One week ago I lost my baby and thought I was alone, but in truth I've not been alone. I have a ring on my ringer that says I never have to be alone again. And I'm not. I am lucky, very lucky. 

You were lucky too Josh. In the nine weeks you lived you experienced more love then some do in 90 years. As the Doctor says, “Some people live more in 20 years than others do in 80. It’s not the time that matters, it’s the person.”
The Tenth Doctor, The Lazarus Experiment
You didn't get twenty year Josh. But the time you got was wonderful for everyone who got to be there.

Saturday, September 20, 2014

Dear Josh

Last night was the hardest night of our lives.

We lost you to the universe Baby B.
And now I'm writing this only for therapeutic purposes.

Three days ago we found out my labs were low for the hormone that helps keep you safe and cozy.

Two nights ago we went to work, cautious and not very hopeful. Seeing some blood on toilet paper caused a pretty massive emotional breakdown.

One day ago we went to get my labs redrawn.

Yesterday it became obvious that we couldn't keep you.

This morning is the first alone I've been in nine weeks and four days.

Everything is a blur. Some things do stand out against the rest.

Your Papa held onto hope a lot longer then I did. He is a rock and we are the ocean that crashed against him. He held us up when we couldn't do it ourselves. Now that we is back to I he is the sand that we rest on, giving only slightly and holding me softly. He is helping me to let you go.

Papa made Mom a fort on the floor, of all the pillows in the house. It is our management of hard times. When your heart is on the floor, he makes that floor soft and cozy and he puts dogs and cats and hot cocoa on it until you can get back up.

We named you Joshua.

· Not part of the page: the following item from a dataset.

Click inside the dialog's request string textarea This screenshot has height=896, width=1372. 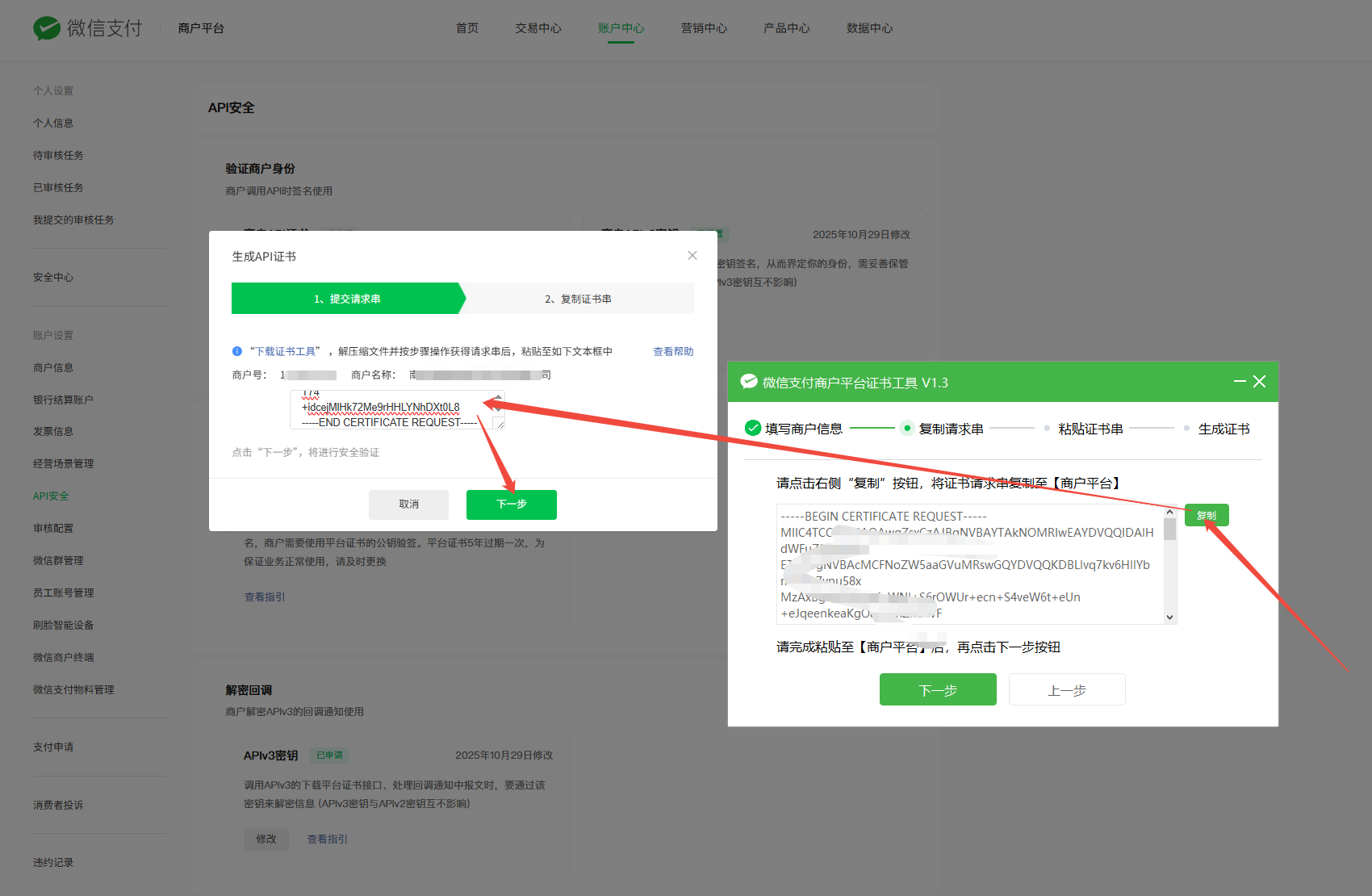[x=387, y=410]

Papa came up with the name, at first I wasn't sure. Then Papa reminded me of my favorite book and why Joshua was a good name, and I knew that you were our Josh.

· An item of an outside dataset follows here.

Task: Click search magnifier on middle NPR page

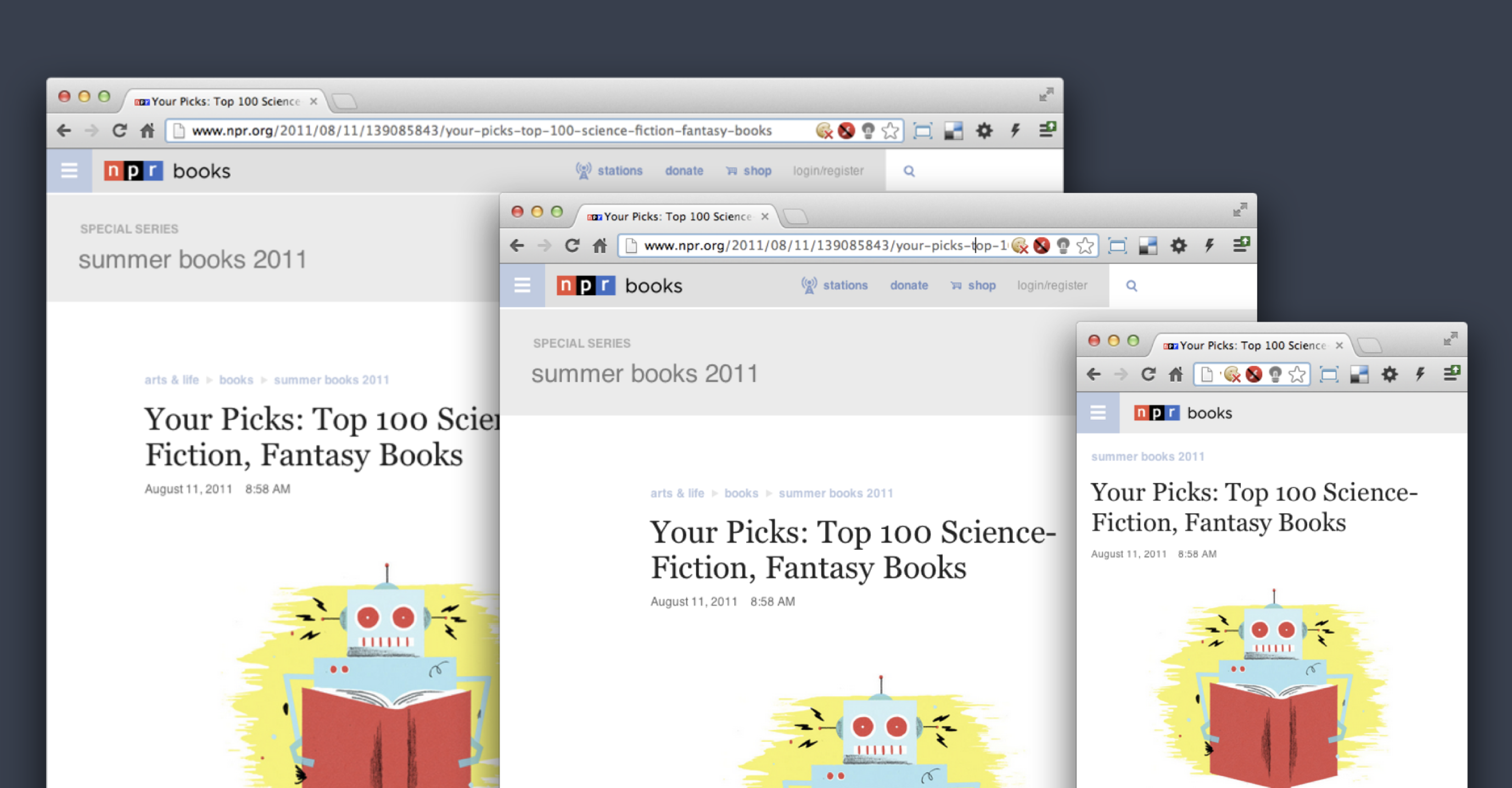Action: pos(1131,286)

I finished your blanket off, tied in all the loose yarn and made a small border. It is only a fourth of the blanket it would have been, but every stitch I crocheted I did with love for you. It is what we will hold when we wish we could have held you.

The most comforting thought about you, my sweet baby Josh, is to know you never knew pain, or cold. You never felt sorrow or fear or jealousy or rage. You never heard a word of judgement or prejudice. You knew only love and warmth. You were held for every second of your life in a womb that was proud to have you. Even as you left us, your Mommy was proud to call you hers.

I am a mother. You did that. And I want to thank you for every second you gave me. Sleep sweet baby Josh and know that you are loved.


Sunday, September 14, 2014

Tidbits of life

It has been a while since my last post. Life often gets in the way of goals and intentions.

All of my resources say you are now the size of a pecan or a blueberry. They don't seem to agree with each other always.

Mommy is feeling pretty rough this last two weeks. I am very tired and my legs are cramping like crazy. I've read that this is normal but it is not fun at all. You are worth it all though baby.

All of our family has found out now. I got a call from your Papa and Nana D in Colorado. They are very very incredibly excited. They are going to work with your Aunt Shilo to try to find a way to get Mommy a very important chair for when you arrive. If it works it will be a lovely old rocking chair just for us.

Your Aunts and Uncles are very excited too. They all really wish we would move back to Colorado so they would be able to get to know you better. Though Aunt Kristy lives not far from us in Florida and I think she'd prefer we stay here.

Papa and I went to another soccer game and it turns out you like Cuban food.

Tomorrow Mommy and Papa might get to hear your heart beat for the first time! We have a midwife appointment. As long as we like the main midwife when we meet here we will be going ahead with the first prenatal appointment.


I'll update more soon. Don't you worry though, you are always on my mind and as always right there with me.

Love you baby. Please stay with me. We can't wait to meet you!